May 21st has come and gone, and I’m experiencing a mix of different emotions towards those believers who thought that the end would arrive this past Saturday. As a Christian, I admire their conviction and willingness to surrender all earthly things in the pursuit of something better. But as a regular human being, I’m horrified by their recklessness and general inability to conceive of alternative viewpoints.
This brief, unplanned discussion with my brother about the topic helps to sum up some of my viewpoints:
I’ve been reading a lot of stories about the rapture that never was. The NYTimes has a nice catch-all piece about those whose lives have been affected by years of false prophesying. New York magazine has a heartbreaking story about a marriage on the rocks due to the end times that never came. Many pieces also dealt with the aftermath, such as the LATimes, which wrote about a rapture-believer named Keith Bauer:
Keith Bauer, a 38-year-old tractor-trailer driver from Westminster, Md., took last week off from work, packed his wife, young son and a relative in their SUV and crossed the country. If it was his last week on Earth, he wanted to see parts of it he’d always heard about but missed, such as the Grand Canyon. With maxed-out credit cards and a growing mountain of bills, he said, the rapture would have been a relief.
Slate wrote about what happens to doomsday cults when the world doesn’t end.

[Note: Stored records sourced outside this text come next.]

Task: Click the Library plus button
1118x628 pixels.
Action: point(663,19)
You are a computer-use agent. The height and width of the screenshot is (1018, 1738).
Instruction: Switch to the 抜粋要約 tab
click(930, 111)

Answer: they slightly modify their beliefs to overcome the cognitive dissonance of having devoted their lives to spreading the word about one rapture end-date. And sure enough, rapture-proponent Harold Camping has since come out and said that his original prediction was off by six months, and that the rapture will in fact be happening on November 21, 2011.
Perhaps my favorite piece about the whole topic is this letter to Harold Camping’s followers, about what to do now that Judgment Day missed its mark. It addresses those who were wrong with grace, forgiveness, and encouragement:
When you want to believe something, and someone you respect tells you to believe something, and everyone around you also believes and wants to believe the same thing, those are extraordinarily powerful forces. I wish that you had not believed in the May 21st prediction, because I fear that it damaged the credibility of Christians in the eyes of some. But I see no reason now to belabor that point. Rather, I hope you have grace with yourselves.